**What to work on:** Exactly reproduce the line containing "[Volg ons op Twitter] (29, 2330)" together with every line after it, through the end of the entries, and give nothing more.

Data for this exercise below:

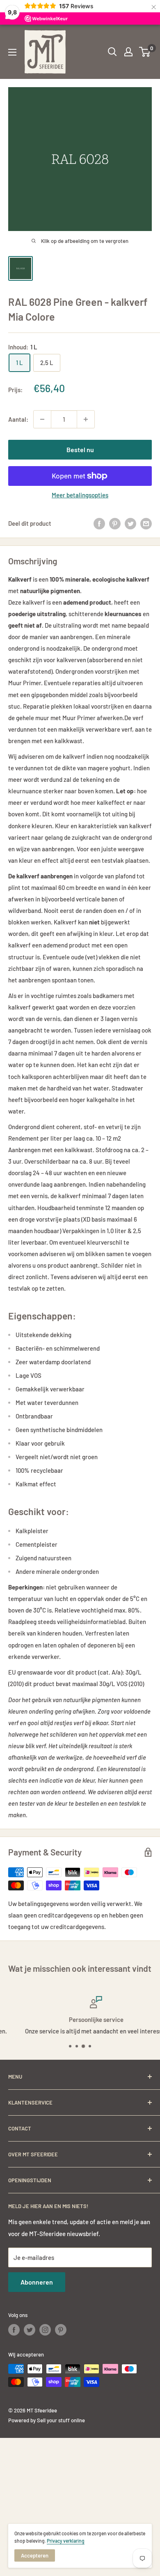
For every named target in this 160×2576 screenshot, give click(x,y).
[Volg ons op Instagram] (45, 2330)
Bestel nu (80, 449)
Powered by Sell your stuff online (46, 2420)
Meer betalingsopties (80, 495)
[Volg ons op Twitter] (29, 2330)
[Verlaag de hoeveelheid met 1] (42, 419)
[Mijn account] (128, 51)
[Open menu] (12, 52)
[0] (145, 52)
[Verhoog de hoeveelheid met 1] (85, 419)
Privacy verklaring (66, 2541)
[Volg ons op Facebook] (14, 2330)
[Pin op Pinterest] (115, 523)
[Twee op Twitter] (130, 523)
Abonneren (37, 2282)
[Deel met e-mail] (146, 523)
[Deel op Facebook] (99, 523)
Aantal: (18, 419)
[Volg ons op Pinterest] (60, 2330)
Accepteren (34, 2555)
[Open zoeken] (112, 51)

End of Data for this exercise.

**Result for this task:**
[Volg ons op Twitter] (29, 2330)
[Verlaag de hoeveelheid met 1] (42, 419)
[Mijn account] (128, 51)
[Open menu] (12, 52)
[0] (145, 52)
[Verhoog de hoeveelheid met 1] (85, 419)
Privacy verklaring (66, 2541)
[Volg ons op Facebook] (14, 2330)
[Pin op Pinterest] (115, 523)
[Twee op Twitter] (130, 523)
Abonneren (37, 2282)
[Deel met e-mail] (146, 523)
[Deel op Facebook] (99, 523)
Aantal: (18, 419)
[Volg ons op Pinterest] (60, 2330)
Accepteren (34, 2555)
[Open zoeken] (112, 51)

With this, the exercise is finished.